* **Task requirements**
All lines holding the word "computer" in the listing below need to be copied.

* **Provided records**
★ ★ ★ ★ ★
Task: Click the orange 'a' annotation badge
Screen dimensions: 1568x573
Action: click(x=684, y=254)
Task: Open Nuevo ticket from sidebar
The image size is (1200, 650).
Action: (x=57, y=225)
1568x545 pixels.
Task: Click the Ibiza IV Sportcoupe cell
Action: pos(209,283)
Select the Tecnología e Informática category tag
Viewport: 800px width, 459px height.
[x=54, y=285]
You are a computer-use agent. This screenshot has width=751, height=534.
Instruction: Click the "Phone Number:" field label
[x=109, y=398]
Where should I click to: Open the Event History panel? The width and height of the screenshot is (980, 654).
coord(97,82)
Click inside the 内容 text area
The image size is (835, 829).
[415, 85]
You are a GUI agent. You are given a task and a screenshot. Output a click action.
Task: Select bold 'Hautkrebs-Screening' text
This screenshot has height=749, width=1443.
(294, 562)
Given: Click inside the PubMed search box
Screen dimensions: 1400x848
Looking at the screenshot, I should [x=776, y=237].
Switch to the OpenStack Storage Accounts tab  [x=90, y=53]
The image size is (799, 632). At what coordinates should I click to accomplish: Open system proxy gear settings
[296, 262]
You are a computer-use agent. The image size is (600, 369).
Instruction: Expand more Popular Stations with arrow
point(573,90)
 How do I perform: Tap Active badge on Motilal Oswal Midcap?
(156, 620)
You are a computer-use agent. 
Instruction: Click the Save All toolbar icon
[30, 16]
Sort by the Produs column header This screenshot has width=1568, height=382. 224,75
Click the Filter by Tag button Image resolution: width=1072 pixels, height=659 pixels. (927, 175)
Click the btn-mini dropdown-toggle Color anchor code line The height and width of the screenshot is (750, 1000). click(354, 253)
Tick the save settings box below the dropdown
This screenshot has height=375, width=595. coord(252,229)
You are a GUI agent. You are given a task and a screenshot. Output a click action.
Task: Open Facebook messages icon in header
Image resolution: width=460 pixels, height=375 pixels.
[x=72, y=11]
★ ★ ★ ★ ★
* **Task solution**
You are a computer-use agent. This screenshot has width=751, height=534.
You are a computer-use agent. The image size is (600, 369).
You are a computer-use agent. 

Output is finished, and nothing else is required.